Hoosier Musician Sings to Heaven But Keeps His Feet on the Ground
by Edith Lee
Lafayette Indiana Journal and Courier November 3, 1989
It wasn't always easy growing up a boy in basketball-crazy Indiana without being able to play to impress girls with your jumpshot.
But now that Rich Mullins is a successful singersongwriter in the world of contemporary Christian music he can laugh about how inadequate he felt growing up in Richmond.
"When I was a kid, I thought, I'm never going to get a date because I don't play basketball. Then I saw The Beatles on Ed Sullivan and I thought, maybe there's hope," Mullins said.
At 34, Mullins has three No. 1 contemporary Christian hits and two Dove nominations to his name. One of those Doves, the gospel equivalent to the Grammys, was for penning Amy Grant's 1983 song of the year, "Sing Your Praise to the Lord."
Mullins earned a good reputation writing songs for artists including Grant and Debby Boone, until he was signed by Reunion Records in 1983. Sometimes sounding like Christian music's version of pop rock's Billy Joel.
The songwriter, who's been playing piano since he was 4 years old, is able to take solemn scriptures and sing about them in a simple, straightforward way. In "Awesome God," Mullins' latest No. 1 song, you get a feel for the songwriter's ability to belt out words that are more than just lyrics.

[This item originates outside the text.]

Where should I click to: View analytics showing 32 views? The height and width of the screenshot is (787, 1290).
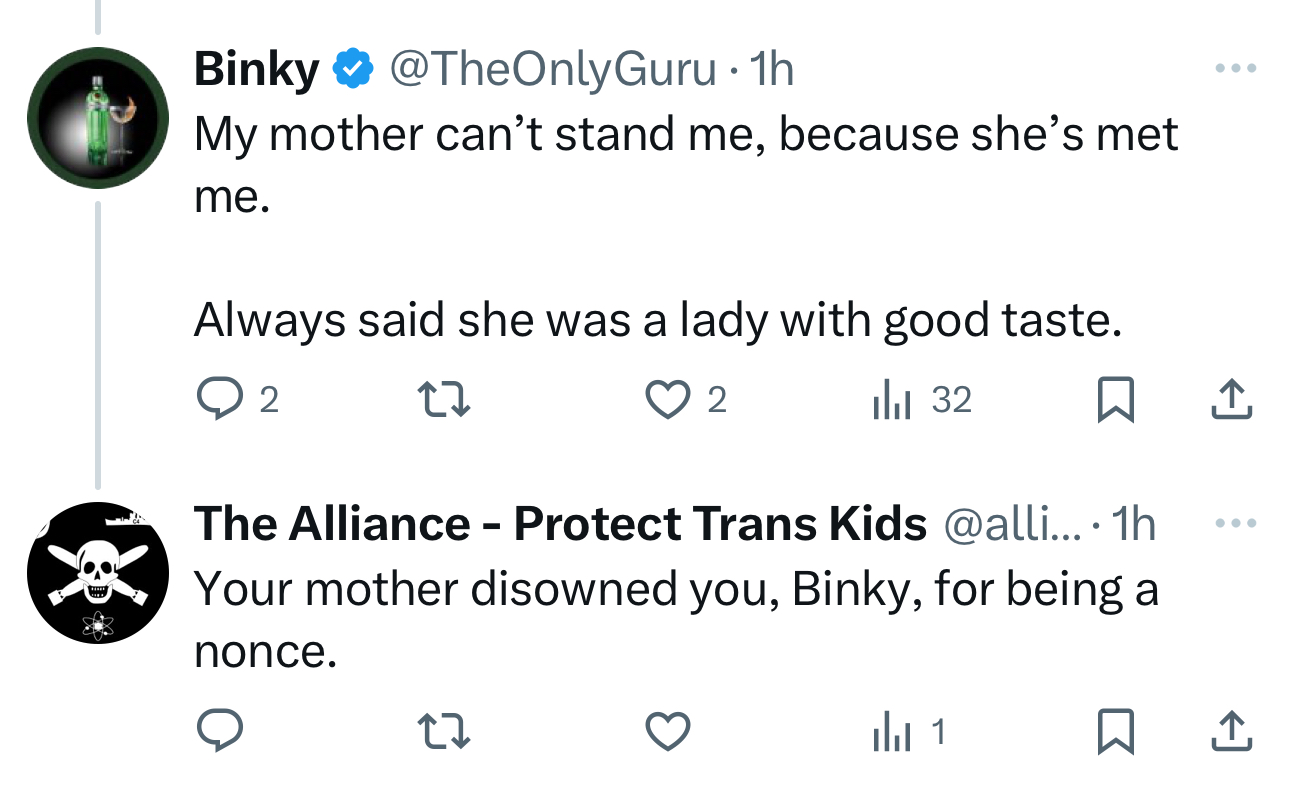[920, 400]
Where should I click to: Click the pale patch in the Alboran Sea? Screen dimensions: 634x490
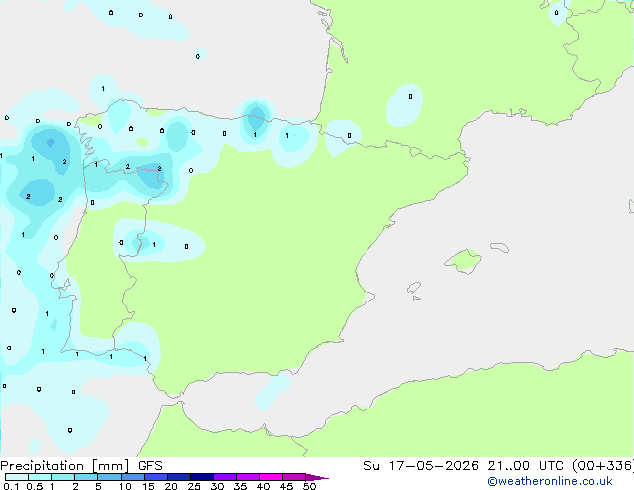(273, 391)
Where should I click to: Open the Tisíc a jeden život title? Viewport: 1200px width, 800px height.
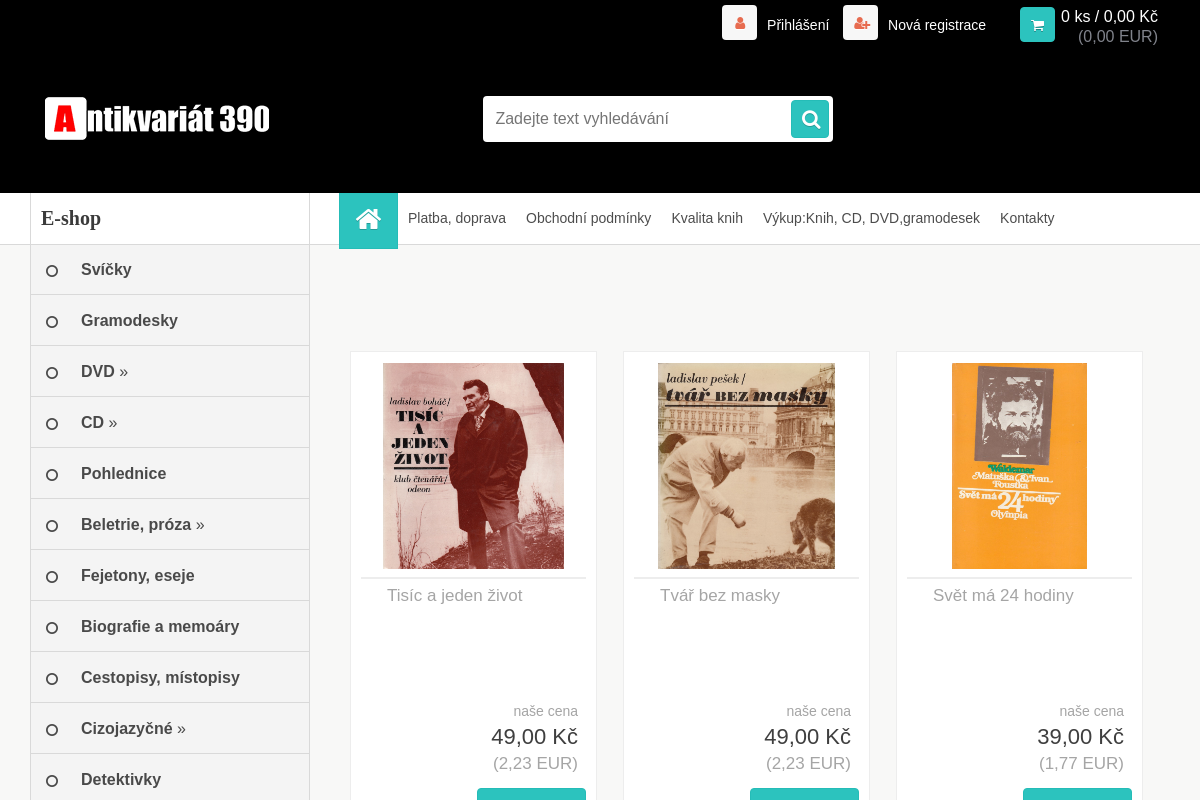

When He rolls up His sleeves
He ain't just putting on the Ritz...
The Lord wasn't Joking
when be kicked 'em out of Eden
Mullins said Christian music benefited from the change in attitude in the '70s when "young people realized Christianity was theirs, too, and that God was not a middle-aged, middle class Republican." That's when people decided that "the message is more important than the style of music."
Mullins believes the music can bring a gospel message people that might not otherwise hear it, but there is a limit to the use of music as a ministry. The "real ministry," he said, is how people treat each other.
"Music is a wonderful thing and I'm glad I have the opportunity to do it but the real dynamic in Christianity is people hugging each other. The test is whether you can love.
"The reason I'm a Christian is people really reached out to me and listened to me and taught me when I was hard to teach, not because of any song I heard," he said.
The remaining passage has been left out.